Dicho de manera simple: cualquier titular de datos personales puede “tocar tu puerta” (o contactarte por cualquier medio previsto en tu aviso de privacidad) para exigirte el ejercicio de cualesquiera de los cinco derechos antes descritos: acceso, rectificación, cancelación, oposición o revocación.
¿Qué hacer cuando recibamos una solicitud de esta naturaleza? A continuación te comparto algunos consejos:
Jamás contestes de inmediato, consulta primero con tu abogado especialista o con el oficial de datos personales de tu organización (designarlo es obligatorio por ley). Esto es importante por dos motivos: (a) porque la solicitud para ejercer Derechos ARCO puede presentarse de manera insuficiente o errónea (debe cumplir con ciertos requisitos), en cuyo caso puedes pedir información adicional al titular y por ende el plazo para contestarle se podría ampliar, y (b) porque existen causas justificadas en la ley para que el responsable se niegue a cancelar o a dar acceso a los datos personales.
No demores en poner a funcionar tu departamento de datos personales o en involucrar a tu asesor legal. Por ley tienes un plazo de 20 días para contestarle al titular y 15 días más para ejecutar la acción que le respondiste en el primer plazo de 20 días.
En tu respuesta, no copies de manera visible a nadie más de tu organización. Solo necesitas responderle al titular de los datos (o a su representante legal), a nadie más.

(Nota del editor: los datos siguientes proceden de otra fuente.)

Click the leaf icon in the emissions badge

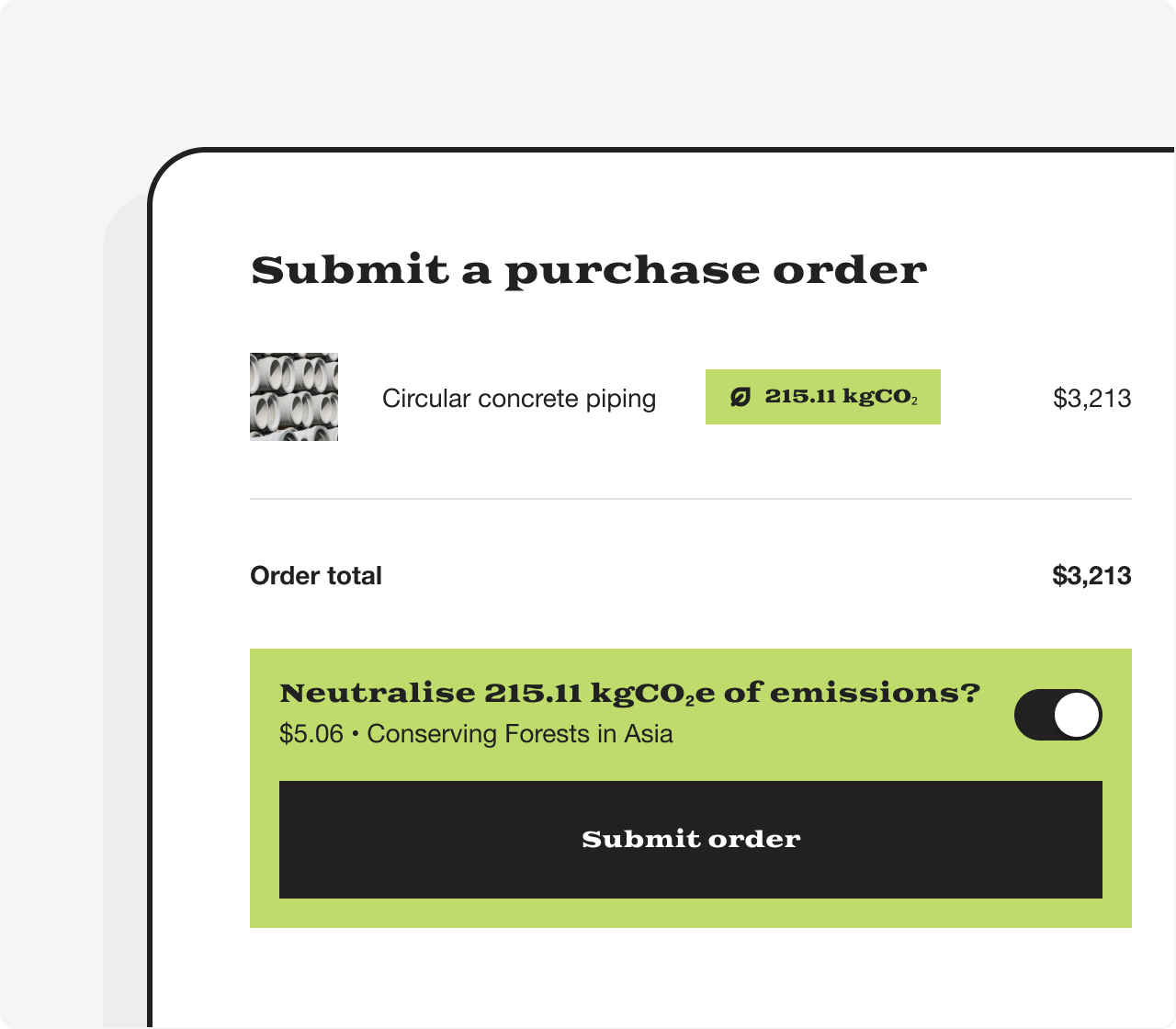click(x=741, y=397)
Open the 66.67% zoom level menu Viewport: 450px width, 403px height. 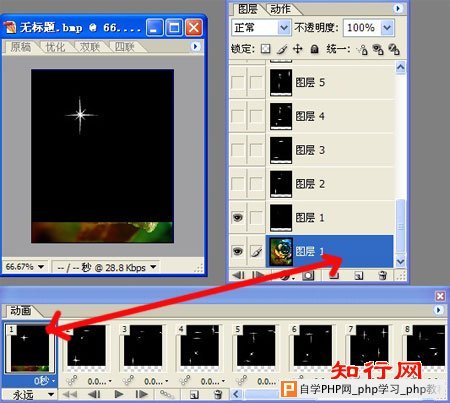pos(25,267)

Determina si la solicitud cumple con los requisitos de ley y si no existe ningún impedimento legal o excepción que pueda operar para negar legítimamente el acceso a los datos o la cancelación de los mismos.
¡NO CONTESTES DE MÁS! El titular solo puede pedirte cualesquiera de los 5 derechos ya mencionados, no puede pedirte, por ejemplo: (a) que le compartas un aviso de privacidad de un tercero o un encargado, (b) exhibir el consentimiento otorgado por el titular para compartir sus datos personales con terceros (o para realizar transferencias), (c) exhibir cualquier documento NO relacionado con el ejercicio de los Derechos ARCO, (d) informar a quién han sido transferido sus datos y con qué finalidades (eso debe hacerse a través del aviso de privacidad, no a través de esta solicitud), etc.
Así como alguna vez comenté que “no hay que tenerles miedo a las cartas amenazantes de despachos de abogados”, ahora amplio mi dicho: “tampoco hay que tenerle miedo a las solicitudes de ejercicio de Derechos ARCO”. Si nuestra organización está debidamente capacitada y preparada para enfrentar estas situaciones, no hay nada que temer, pero siempre hay que actuar con prudencia y sobre todo, con la debida asesoría previa. Evítate correr riesgos de incurrir en infracciones que culminen en multas considerables impuestas por la autoridad competente (el IFAI). Más vale prevenir que lamentar.